Richard: Well, you can start up your own record label, fine, but it just means something on the surface. Because it eventually it goes through a bigger publishing company, and a bigger record label. In fact, most smaller record labels are distributed by crooks, like WEA in England. It means nothing. It’s like a joke, really. We like being on CBS because people have to listen to us now. (laughter)
Roadie: And it’s more profitable than dealing drugs.
Richard: I haven’t got any complaints. You get people complaining about record companies, and we have absolutely no complaints about CBS, whatsoever. They’ve been great, so far. People complain about being with a big record company, and as far as I can see, it seems like crap. Next question, please. I don’t want to talk about it.
BR: Sorry, I didn’t mean to bring up a sore subject. Nor will I ask you about recent rumors that David Bowie is going to produce your next record.
Richard: Well, to tell you the truth David Bowie has asked us to learn versions of “Tusk” so we can play in coordination with his production of “The Elephant Man.” It was such short notice that we couldn’t do it. But David Bowie is interested..
BR: And Tim’s going to be the orchestra?
Tim: Of course. With 19 instrumentalists.
Richard: Seriously, though, we don’t mean to be so sarcastic. We’re really honest.
BR: Can we get an honest confirmation or denial of the various rumors about your band?
Richard: Certainly.
BR: What about the rumor you’ll be using Diana Ross for backing vocals?
Richard: Diana Ross is interested in doing backing vocals. yes.
BR: Next rumor… Frank Sinatra absolutely refuses to acknowledge the existence of The Psychedelic Furs because he supports Ronald Reagan.
Richard: Frank Sinatra just puts the phone down everytime he phones us up. He says “Frank Sinatra” and then just puts down the phone. We never phone him. He just wants us to know he doesn’t like us.
Roadie: Actually he’s considering a lawsuit because we used his name.
BR: In vain?
Roadie: The band copped the riff from “Fly Me To The Moon.”
BR: Not because of “Imitation of Christ?”
Tim: No, he’s not that big-headed, yet.
Richard: He will be soon, though. After Reagan gets elected he’s going to run for Christ. We’re going to do some Frank Sinatra for Christ gigs, actually. In fact, the next tour over here is going to be Frank Sinatra for Christ.
BR: Who would be the anti-Christ is Frank Sinatra were Christ?
Richard: It’s got to be someone intelligent, hasn’t it?
Tim: Eddie Fisher…
Roadie: Anita Bryant.
Richard: Esther Williams. She’s got to be the anti-Christ. I don’t know why, but she just has to be.

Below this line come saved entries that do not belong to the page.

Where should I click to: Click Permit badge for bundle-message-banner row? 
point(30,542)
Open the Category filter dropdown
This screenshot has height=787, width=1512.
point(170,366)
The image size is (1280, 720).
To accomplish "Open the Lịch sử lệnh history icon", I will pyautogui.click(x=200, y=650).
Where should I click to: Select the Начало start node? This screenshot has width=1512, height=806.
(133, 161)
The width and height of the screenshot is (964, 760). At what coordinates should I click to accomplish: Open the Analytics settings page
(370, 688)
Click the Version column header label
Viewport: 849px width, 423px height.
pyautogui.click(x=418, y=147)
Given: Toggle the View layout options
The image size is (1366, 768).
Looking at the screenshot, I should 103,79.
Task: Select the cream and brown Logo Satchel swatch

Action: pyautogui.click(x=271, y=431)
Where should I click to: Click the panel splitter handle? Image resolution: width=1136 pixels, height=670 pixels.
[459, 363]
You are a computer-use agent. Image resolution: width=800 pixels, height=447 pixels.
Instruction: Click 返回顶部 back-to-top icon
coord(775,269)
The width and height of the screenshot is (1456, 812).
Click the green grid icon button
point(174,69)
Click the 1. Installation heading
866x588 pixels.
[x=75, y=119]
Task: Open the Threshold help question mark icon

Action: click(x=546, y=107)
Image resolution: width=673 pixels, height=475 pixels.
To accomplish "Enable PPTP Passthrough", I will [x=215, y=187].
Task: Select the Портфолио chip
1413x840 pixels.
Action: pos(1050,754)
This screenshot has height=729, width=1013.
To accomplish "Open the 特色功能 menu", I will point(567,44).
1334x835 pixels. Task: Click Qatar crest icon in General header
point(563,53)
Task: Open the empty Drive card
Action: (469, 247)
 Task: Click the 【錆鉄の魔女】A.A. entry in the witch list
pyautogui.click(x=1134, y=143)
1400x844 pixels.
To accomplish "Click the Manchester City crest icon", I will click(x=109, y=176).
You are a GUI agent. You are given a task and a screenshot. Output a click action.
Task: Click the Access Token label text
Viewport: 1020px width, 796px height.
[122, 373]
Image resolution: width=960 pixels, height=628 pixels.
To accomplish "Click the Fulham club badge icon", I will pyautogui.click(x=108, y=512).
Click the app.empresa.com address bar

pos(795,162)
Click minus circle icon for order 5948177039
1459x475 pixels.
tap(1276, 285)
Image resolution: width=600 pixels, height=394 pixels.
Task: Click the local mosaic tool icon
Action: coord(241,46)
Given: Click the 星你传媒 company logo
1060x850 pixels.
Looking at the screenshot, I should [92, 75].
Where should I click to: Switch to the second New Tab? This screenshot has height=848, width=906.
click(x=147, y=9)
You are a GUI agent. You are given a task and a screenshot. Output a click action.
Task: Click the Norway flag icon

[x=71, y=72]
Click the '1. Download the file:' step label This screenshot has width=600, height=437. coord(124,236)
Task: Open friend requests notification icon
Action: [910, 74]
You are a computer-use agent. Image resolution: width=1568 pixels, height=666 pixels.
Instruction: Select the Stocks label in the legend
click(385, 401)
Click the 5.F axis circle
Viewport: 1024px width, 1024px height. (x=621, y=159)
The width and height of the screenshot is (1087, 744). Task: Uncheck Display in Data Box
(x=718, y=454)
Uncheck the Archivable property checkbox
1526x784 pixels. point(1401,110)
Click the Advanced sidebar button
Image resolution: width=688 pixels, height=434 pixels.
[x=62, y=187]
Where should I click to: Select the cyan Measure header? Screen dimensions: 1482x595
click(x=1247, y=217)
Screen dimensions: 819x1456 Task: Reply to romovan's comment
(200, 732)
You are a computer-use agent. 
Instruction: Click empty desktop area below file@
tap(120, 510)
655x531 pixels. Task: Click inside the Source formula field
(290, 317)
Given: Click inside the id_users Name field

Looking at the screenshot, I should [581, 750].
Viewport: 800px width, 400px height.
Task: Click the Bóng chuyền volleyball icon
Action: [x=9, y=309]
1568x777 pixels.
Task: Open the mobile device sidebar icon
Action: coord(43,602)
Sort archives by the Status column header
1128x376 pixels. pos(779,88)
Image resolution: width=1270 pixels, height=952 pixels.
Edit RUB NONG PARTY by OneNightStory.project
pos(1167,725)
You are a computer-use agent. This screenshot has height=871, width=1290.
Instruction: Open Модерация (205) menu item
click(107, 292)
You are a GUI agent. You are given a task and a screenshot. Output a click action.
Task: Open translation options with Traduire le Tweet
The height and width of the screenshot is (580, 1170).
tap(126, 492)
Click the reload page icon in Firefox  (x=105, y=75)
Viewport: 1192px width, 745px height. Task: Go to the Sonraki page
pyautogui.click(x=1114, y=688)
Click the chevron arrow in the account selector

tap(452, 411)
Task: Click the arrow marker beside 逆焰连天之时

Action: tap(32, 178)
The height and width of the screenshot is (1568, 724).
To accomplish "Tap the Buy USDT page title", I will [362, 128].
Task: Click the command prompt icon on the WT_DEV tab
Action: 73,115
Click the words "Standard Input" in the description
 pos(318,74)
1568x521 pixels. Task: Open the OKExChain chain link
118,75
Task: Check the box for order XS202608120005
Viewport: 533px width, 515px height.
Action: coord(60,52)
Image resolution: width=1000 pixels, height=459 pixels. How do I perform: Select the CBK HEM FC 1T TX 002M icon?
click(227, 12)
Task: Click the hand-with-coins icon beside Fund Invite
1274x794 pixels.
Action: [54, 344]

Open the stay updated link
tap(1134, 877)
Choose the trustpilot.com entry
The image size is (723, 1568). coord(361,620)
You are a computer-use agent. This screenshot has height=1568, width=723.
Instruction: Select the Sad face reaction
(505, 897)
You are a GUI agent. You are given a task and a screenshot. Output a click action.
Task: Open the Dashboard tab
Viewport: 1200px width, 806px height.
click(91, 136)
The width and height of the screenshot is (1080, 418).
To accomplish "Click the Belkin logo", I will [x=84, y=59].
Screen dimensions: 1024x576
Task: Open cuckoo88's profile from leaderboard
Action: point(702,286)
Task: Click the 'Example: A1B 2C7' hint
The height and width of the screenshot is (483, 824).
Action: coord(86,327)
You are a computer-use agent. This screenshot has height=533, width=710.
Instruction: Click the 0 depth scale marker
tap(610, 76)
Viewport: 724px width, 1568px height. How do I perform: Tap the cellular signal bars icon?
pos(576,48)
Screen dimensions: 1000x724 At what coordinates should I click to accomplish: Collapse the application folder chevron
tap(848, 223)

BR: Next rumor, David Byrne is joining the band.
Richard: David Byrne got pissed off with lumbering these 11 guys or whatever he’s got at the moment around the country.
BR: Will he be doing harmony vocals with you - or trade off songs?
Richard: He will be playing…
Tim: Bongos!
Richard: Tambourines.
BR: What about the rumor that the next Psychedelic Furs album will be live from Taj Mahal?
Richard: The second one will be total silence.
Roadie: Silence is a rhythm, too. As The Slits say.
Richard: Somebody I was speaking to recently said they like reggae. They said, what do you think of reggae, and I said, oh, I like the silent bits. (laughter)
BR: And what about the rumor that the next time The Psychedelic Furs tour, the stage will be entirely decked with flowers?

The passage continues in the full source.